[Stored data]
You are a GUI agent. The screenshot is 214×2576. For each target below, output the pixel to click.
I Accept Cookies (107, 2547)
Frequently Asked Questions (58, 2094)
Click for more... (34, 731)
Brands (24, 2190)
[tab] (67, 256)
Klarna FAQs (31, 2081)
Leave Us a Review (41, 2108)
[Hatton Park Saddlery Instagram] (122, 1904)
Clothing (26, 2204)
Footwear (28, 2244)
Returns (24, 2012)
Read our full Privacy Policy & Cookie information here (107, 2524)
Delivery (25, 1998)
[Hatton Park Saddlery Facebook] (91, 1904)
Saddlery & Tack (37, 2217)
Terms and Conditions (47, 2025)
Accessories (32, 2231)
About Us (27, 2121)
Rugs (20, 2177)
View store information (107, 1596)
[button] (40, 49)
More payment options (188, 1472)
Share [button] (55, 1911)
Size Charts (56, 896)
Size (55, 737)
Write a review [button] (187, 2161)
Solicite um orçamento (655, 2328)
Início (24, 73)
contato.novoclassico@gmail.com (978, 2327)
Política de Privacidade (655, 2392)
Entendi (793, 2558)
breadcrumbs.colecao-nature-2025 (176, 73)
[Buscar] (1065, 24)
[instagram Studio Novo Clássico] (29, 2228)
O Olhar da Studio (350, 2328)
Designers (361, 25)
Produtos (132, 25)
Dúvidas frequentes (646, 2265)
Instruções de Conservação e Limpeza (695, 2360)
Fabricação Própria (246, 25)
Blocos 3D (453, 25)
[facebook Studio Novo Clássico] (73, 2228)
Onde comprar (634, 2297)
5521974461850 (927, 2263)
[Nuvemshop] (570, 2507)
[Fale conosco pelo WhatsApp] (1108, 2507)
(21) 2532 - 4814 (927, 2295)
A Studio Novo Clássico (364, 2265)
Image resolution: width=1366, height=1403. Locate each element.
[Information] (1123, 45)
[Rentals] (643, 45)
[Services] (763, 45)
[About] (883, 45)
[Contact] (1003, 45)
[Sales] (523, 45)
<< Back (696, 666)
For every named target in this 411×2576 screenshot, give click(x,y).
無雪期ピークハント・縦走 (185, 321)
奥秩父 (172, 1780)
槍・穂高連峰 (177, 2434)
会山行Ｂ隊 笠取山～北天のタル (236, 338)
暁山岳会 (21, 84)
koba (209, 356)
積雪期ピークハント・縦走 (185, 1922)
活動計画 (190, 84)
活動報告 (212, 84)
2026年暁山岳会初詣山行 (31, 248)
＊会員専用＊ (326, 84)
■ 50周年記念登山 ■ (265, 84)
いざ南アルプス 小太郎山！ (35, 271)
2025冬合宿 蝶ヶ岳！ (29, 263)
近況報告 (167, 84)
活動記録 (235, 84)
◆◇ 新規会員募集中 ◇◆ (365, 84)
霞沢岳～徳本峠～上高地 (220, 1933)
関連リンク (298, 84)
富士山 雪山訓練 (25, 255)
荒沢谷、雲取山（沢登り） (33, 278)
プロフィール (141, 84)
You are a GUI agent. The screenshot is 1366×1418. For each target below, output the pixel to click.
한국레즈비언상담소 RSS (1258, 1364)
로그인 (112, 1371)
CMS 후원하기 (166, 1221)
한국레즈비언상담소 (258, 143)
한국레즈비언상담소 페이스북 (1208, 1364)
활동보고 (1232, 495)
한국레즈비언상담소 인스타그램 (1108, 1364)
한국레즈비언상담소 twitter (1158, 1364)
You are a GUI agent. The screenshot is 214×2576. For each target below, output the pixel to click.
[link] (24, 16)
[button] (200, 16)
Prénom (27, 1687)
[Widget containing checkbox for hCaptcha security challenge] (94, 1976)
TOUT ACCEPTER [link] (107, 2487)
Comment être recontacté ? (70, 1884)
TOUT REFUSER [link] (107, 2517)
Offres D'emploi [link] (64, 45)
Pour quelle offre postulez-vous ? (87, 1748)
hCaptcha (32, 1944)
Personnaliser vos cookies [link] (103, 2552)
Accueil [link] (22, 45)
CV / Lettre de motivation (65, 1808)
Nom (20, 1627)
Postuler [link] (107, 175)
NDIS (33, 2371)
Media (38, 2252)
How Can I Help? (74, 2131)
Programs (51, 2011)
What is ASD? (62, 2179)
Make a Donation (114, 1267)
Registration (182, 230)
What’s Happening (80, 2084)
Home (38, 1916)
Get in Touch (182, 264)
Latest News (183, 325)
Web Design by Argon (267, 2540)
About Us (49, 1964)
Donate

» **To do**: The expected output is the run of lines from the one holding "한국레즈비언상담소 (258, 143)" to the last line of the entries above, each reproduced character for character.

» **Worked solution**:
한국레즈비언상담소 (258, 143)
한국레즈비언상담소 페이스북 (1208, 1364)
활동보고 (1232, 495)
한국레즈비언상담소 인스타그램 (1108, 1364)
한국레즈비언상담소 twitter (1158, 1364)
You are a GUI agent. The screenshot is 214×2576. For each target below, output the pixel to click.
[link] (24, 16)
[button] (200, 16)
Prénom (27, 1687)
[Widget containing checkbox for hCaptcha security challenge] (94, 1976)
TOUT ACCEPTER [link] (107, 2487)
Comment être recontacté ? (70, 1884)
TOUT REFUSER [link] (107, 2517)
Offres D'emploi [link] (64, 45)
Pour quelle offre postulez-vous ? (87, 1748)
hCaptcha (32, 1944)
Personnaliser vos cookies [link] (103, 2552)
Accueil [link] (22, 45)
CV / Lettre de motivation (65, 1808)
Nom (20, 1627)
Postuler [link] (107, 175)
NDIS (33, 2371)
Media (38, 2252)
How Can I Help? (74, 2131)
Programs (51, 2011)
What is ASD? (62, 2179)
Make a Donation (114, 1267)
Registration (182, 230)
What’s Happening (80, 2084)
Home (38, 1916)
Get in Touch (182, 264)
Latest News (183, 325)
Web Design by Argon (267, 2540)
About Us (49, 1964)
Donate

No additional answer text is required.